Design of rotating shaft with axial load

[evilspeeder]

Hi all, I'm trying to design a rotating shaft for a large piece of machinery. It is supported by two bearings with a scoop mounted to the middle of the shaft between the bearings. The scoop is perpendicular to the shaft so that as the shaft rotates the scoop sweeps material away. It is driven off a gearmotor attached to the shaft at one end (outside the bearings). The shaft will obviously see torsion from acceleration and braking of the rotating mass, and it will see fully reversed bending from the weight of the scoop and it will also have an axial force and moment from material hitting the side of the scoop (parallel to the axis of the shaft).

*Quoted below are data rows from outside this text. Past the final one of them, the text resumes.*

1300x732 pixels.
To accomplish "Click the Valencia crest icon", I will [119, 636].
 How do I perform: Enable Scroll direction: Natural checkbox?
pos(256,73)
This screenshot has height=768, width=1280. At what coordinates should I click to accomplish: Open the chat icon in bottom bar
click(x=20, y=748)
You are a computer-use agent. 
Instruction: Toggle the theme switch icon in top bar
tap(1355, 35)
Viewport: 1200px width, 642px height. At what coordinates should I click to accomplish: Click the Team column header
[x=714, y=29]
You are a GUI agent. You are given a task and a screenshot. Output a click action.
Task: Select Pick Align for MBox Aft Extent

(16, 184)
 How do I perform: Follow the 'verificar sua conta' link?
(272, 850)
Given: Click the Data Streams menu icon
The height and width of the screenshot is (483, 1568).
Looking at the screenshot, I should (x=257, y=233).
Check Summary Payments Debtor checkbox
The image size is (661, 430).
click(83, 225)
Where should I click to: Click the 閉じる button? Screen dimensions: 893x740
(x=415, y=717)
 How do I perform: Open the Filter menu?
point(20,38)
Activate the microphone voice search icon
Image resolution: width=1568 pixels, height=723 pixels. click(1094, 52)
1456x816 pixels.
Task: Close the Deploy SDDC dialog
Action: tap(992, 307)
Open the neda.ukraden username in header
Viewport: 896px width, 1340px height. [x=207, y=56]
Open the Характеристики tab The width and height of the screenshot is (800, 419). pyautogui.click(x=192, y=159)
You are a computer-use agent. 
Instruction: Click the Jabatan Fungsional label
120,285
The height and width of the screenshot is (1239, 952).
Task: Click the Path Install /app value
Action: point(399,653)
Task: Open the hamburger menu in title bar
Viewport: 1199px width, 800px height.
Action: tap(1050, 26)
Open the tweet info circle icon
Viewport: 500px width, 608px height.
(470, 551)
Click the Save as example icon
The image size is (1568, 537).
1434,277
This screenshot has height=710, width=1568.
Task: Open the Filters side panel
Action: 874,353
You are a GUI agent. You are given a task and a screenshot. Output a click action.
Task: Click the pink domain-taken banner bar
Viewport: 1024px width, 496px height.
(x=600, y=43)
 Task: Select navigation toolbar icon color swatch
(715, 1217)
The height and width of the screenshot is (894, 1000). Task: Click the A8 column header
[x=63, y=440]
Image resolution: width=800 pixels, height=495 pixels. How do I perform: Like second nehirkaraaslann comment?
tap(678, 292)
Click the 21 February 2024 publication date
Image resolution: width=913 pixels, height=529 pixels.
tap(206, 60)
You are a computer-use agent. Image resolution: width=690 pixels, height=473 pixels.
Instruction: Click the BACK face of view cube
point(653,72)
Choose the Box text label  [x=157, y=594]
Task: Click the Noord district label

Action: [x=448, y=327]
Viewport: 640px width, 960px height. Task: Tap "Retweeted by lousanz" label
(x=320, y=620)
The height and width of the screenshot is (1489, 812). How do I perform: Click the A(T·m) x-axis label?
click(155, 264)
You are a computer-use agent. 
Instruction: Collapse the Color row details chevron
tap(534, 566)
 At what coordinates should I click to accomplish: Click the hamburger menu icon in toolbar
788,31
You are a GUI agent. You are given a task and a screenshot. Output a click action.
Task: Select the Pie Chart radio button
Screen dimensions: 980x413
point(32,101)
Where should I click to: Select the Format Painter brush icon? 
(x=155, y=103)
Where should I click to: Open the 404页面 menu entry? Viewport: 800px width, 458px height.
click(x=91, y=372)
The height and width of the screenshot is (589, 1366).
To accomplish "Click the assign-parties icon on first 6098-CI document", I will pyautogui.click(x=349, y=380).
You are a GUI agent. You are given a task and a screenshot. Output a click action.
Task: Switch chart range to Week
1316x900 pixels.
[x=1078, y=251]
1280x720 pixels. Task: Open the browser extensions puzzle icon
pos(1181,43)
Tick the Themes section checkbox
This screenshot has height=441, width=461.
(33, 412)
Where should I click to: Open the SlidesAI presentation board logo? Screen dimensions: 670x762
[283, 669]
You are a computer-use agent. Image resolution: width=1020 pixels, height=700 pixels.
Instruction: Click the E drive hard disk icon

This axial force is what has me stumped. I don't think I can use ASME B106.1. Should I use that to get it close and just check for buckling after? Is there a separate method for a shaft with complex loading?

Thanks,

John

 

[zekeman]

Put some numbers in so we have a clue as to the dimensions of the problem and don't worry about codes just yet.
What are the weights, forces, distance between bearings, rotational speeds, expected life of the system, etc?
Maybe that is why you haven't gotte any responses.

 

[evilspeeder]

Good idea.

From the motor end: 10 in of shaft, then a bearing, then 10in of shaft and the scoop, then another ten inches and the second bearing. I'm planning on attaching the shaft to the scoop using two keyless locking hubs. The motor/gearbox will be foot mounted and connected to the shaft with a flex coupling.

The shaft will have to transmit about 1600lb*ft of torque to the scoop to accelerate and decelerate it. The shaft and scoop assembly weighs about 1400lb with the majority of that taken up by the scoop itself. There will be a force on the scoop of about 1000lb creating both a bending moment in the shaft and an axial force. This moment is about 2000lb*ft.

The assembly will stop and start every revolution and must be highly reliable. The acceleration and deceleration require the most torque, the actual scooping operation is negligible.

For now assume no unusual stress concentrations, material is steel (haven't selected an alloy yet).

In past designs these shafts have been about 4" in diameter.

This is something I'll have to do a lot, and some of the shafts can get somewhat complex with a number of steps and stress concentrations, is there a good piece of software for this short of full blown FEA?

Thanks,

John

 

[evilspeeder]

I forgot to add, max speed is 45rpm and est hp is about 14hp.

 

[zekeman]

First off, you don't have a buckling problem with a 4" shaft supported on 2 bearings 20 " apart.
The bearing(s) have to be designed to take the axial load and by superposition you solve for the stresses due to the moment , the compressive force due to the off-center axial load and the torsional stress due to the acc/dec of the inertial load. Keep in mind that the off-center load manifests itself into the axial force and a couple.